Qu’avez-vous appris à votre sujet pendant l’entraînement et ensuite pendant la randonnée?

Plusieurs choses m’ont rappelé ma force et ma résilience face aux défis, par exemple sortir de ma zone de confort pour m’entraîner, me rapprocher d’un incroyable groupe de femmes au caractère déterminé et de réussir à faire la randonnée avec une équipe solide. J’ai dû réapprendre à m’adapter et à surmonter les difficultés, comme je l’avais fait trop souvent au cours de ma carrière militaire. J’ai également appris la plus grande leçon de toutes : j’ai une vie à vivre après le service. L’expérience m’a aidée à retrouver le sens et le but de mon existence grâce aux conversations, aux moments de silence et à la détermination à réussir en équipe!

Comment votre vie a-t-elle changé depuis que vous avez participé à l’expédition?

Quand je me suis inscrite à l’expédition Baffin, je vivais les pires difficultés liées à ma transition vers la vie civile et on ne n’avait pas encore diagnostiqué chez moi le trouble de stress post-traumatique. Je me sentais isolée de la seule vie d’adulte que je connaissais, une vie qui se déroulait à un rythme effréné et qui changeait ou évoluait sans cesse. L’expédition m’a permis de continuer à vivre après le service et d’évoluer dans un domaine que je connais bien, c’est-à-dire le milieu médical et la vie militaire.

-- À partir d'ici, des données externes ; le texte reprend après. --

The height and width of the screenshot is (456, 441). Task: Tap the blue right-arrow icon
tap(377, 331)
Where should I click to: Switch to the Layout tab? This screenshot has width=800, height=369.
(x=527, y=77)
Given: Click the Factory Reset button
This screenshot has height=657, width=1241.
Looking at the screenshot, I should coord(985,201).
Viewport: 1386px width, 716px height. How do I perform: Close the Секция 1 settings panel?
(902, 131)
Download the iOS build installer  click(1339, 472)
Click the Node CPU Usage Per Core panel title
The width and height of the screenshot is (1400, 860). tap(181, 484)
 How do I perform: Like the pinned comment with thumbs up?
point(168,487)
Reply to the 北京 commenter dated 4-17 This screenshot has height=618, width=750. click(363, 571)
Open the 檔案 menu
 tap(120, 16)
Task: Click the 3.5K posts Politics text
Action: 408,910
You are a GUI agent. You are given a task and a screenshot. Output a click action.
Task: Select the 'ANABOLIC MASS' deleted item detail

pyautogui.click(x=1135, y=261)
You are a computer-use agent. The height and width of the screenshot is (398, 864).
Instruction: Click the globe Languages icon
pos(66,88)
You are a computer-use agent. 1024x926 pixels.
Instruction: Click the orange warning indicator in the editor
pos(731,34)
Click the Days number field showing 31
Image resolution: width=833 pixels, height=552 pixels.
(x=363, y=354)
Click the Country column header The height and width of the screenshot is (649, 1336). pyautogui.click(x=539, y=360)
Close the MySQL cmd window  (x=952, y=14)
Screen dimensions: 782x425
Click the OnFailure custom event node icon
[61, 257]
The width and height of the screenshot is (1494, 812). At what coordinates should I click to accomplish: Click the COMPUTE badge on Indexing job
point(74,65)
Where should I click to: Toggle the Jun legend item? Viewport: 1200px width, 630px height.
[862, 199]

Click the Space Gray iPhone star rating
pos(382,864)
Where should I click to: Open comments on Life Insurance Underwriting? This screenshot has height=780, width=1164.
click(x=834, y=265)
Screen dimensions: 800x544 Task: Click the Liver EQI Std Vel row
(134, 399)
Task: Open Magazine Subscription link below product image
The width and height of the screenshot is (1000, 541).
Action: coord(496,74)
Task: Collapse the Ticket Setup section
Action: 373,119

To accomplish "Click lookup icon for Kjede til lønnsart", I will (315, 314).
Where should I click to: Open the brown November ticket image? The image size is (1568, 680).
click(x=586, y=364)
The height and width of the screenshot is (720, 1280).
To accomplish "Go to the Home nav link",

Depuis ce voyage, j’ai été propriétaire de deux cliniques médicales qu’une plus grande entreprise a récemment achetées afin d’élargir notre portée en matière de soins de santé auprès des anciennes combattantes et des anciens combattants ainsi qu’à leurs familles. Je suis coordonnatrice des relations auprès des anciennes combattantes et les anciens combattants afin de les aider à bénéficier de services médicaux et de les orienter vers les services socio-économiques de la région. La possibilité de renouer avec mes confrères et consœurs militaires a contribué pour beaucoup à ma guérison.

Je collabore aussi étroitement avec une équipe de recherche internationale qui aide des anciennes combattantes et des anciens combattants avec des troubles de stress post-traumatique et qui les envoie au milieu de la jungle amazonienne, au Pérou. Ça leur permet de se déconnecter du monde, de renouer avec leurs pairs et de profiter des bienfaits thérapeutiques et transformateurs d’une myriade de plantes médicinales. J’ai l’impression d’être une personne complètement différente et j’ai retrouvé ma passion pour la vie et le monde du service, une passion que j’avais déjà à tout juste 18 ans.

Que retenez-vous du mentorat civil?

Ce que je retiens de mon mentorat civil, c’est que tout ce que j’ai vécu pendant mon service, les défis que j’ai relevés et les choses que j’ai endurées, ce sont des notions que ces mentors n’ont jamais vécues et ne peuvent comprendre à propos de la vie militaire.

J’ai réalisé que, pendant le service actif, tout le monde autour de soi vit exactement la même chose. Tout le monde met son individualité de côté et se concentre uniquement sur la mission qui l’attend. Et justement parce qu’on ne s’identifie pas individuellement, chaque difficulté ou problème « normal » lié au service semble moins bizarre ou unique à soi-même.

La réaction des civiles, qui semblaient choquées ou étonnées par mes récits, m’a vraiment ouvert les yeux sur le fait que les soldates et les soldats sous-estiment le caractère exclusif du service militaire.

Selon vous, qu’ont-elles appris de vous?

Je crois sincèrement qu’elles comprennent beaucoup mieux la réalité de la vie militaire et la grande résilience des femmes et des hommes qui servent, depuis la formation de base jusqu’aux missions en Afghanistan, sans oublier les difficultés auxquelles les familles font face pendant que leurs proches servent dans les Forces armées.

Remarque anodine : je pense aussi que les formidables compagnes qui partageaient ma tente ont également appris que dormir en habits d’hiver, ce n’est pas la meilleure façon de rester au chaud la nuit! J’ai moi-même appris cette leçon il y a près de 20 ans quand, comme jeune recrue, j’ai dû dormir sur le sol gelé. On a bien ri du fait que je sois la seule à me glisser dans mon sac de couchage vêtue d’un simple short et d’un débardeur, alors que les femmes civiles enfilaient leurs manteaux.